Die Selbsthilfegruppe Ektodermale Dysplasie e.V. besteht seit 1991 und umfasst mittlerweile rund 250 Familien, überwiegend aus Deutschland, Österreich und der Schweiz.

Grundsätzlich geht es um Erfahrungs- und Informationsaustausch zwischen ed-Betroffenen und Eltern betroffener Kinder. Wir bieten Hilfe und Unterstützung, damit ein Leben mit ed möglichst normal verlaufen kann.
Die Ziele unserer Selbsthilfegruppe sind neben Informationen, Beratung und Erfahrungsaustausch von ed-Betroffenen auch die Vermittlung und Vertiefung von Kontakten unter den Betroffenen selbst.
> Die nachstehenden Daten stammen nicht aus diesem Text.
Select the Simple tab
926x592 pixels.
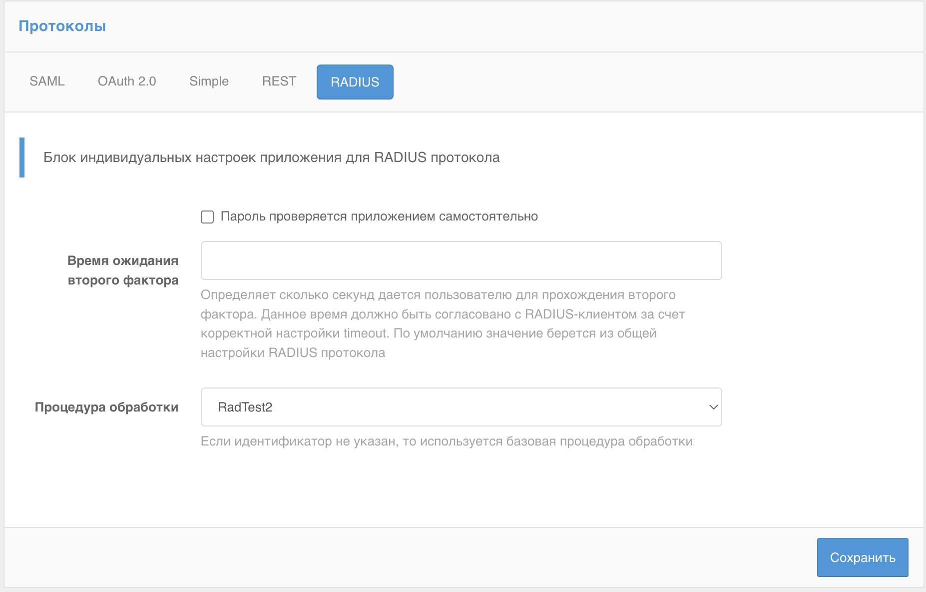click(x=209, y=82)
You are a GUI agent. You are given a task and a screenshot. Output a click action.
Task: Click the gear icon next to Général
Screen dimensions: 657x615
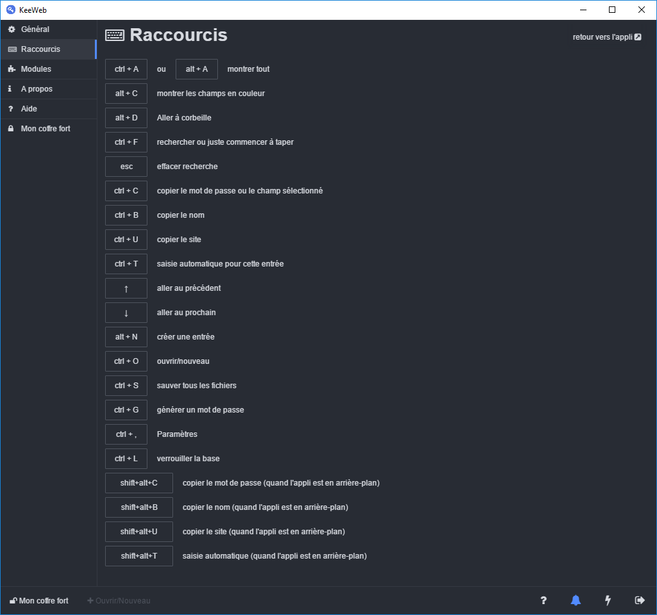pos(12,29)
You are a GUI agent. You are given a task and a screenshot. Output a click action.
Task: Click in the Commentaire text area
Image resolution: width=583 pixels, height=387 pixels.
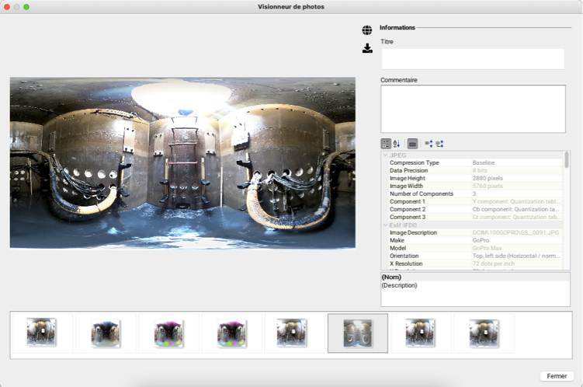point(472,109)
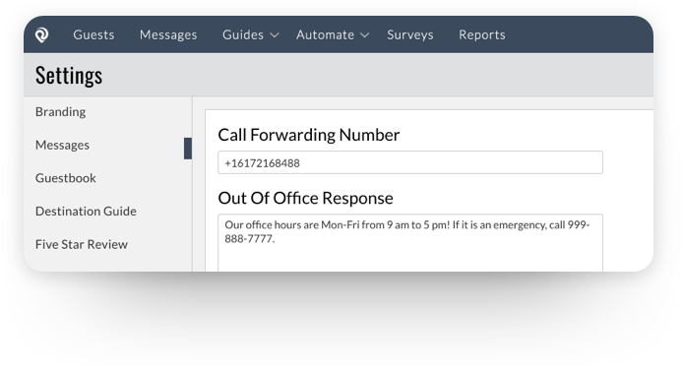Open the Surveys page

409,34
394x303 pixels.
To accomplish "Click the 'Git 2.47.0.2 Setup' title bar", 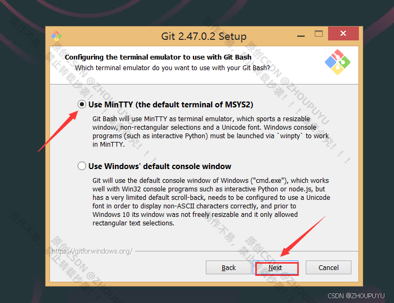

Die Aufklärung der Öffentlichkeit über das Krankheitsbild Ektodermale Dysplasie gehört ebenso zu unseren Zielsetzungen, wie die Hilfe zur Bewältigung von psychologischen Problemen, welche gerade bei Kindern durch das charakteristische Aussehen auftreten können.

Letzte Projektneuigkeit

Was getan werden kann, wenn man keine richtigen Zähne hat

  T. Bantzhaff  11. Januar 2020 um 13:55 Uhr

Manchmal ist es ja eher schwierig sich etwas vorzustellen, das man so gar nicht kennt. Nachzuvollziehen wie es ist wenn schon als Kind man keine richtigen Zähne hat gehört bestimmt dazu. In "zm online" hat nun Dr. med. dent. Anne Lauenstein-Krogbeumker über die zahnärztliche Diagnose und Therapie einer siebenjährigen Patientin mit ED berichtet. Wer sich also ein bisschen ausführlicher mit einem unserer Probleme beschäftigen will, kann hier darüber lesen: https://www.zm-online.de/archiv/2019/15_16/zahnmedizin/ektodermale-dysplasie-bei-einer-siebenjaehrigen-patientin/seite/alle/

Weil es eben nicht üblich ist, dass schon für Kinder Zahnersatz in Form von Prothesen oder Implantaten angefertigt werden soll, ist das eine große Herausforderung für viele Zahnärzte und Zahnärztinnen. So etwas hat man nun eben nicht oft in einem Berufsleben, viele gar nie. Deshalb wäre es äußerst wichtig eine Zahnstudie durchzuführen und ein Zahnregister zu etablieren. In diesem würden dann alle Diagnosen, Behandlungen und die Erfahrungen damit eingetragen, so dass andere Zahnmediziner, die zum ersten Mal mit der Ektodermalen Dysplasie konfrontiert werden, nachschauen können was hier ratsam ist und was eher nicht. Dafür fehlt aber jegliche Finanzierung und auch Personal. Wir möchten aber die Hoffnung nicht aufgeben, dass wir es schaffen, ein Zahnregister zu etablieren.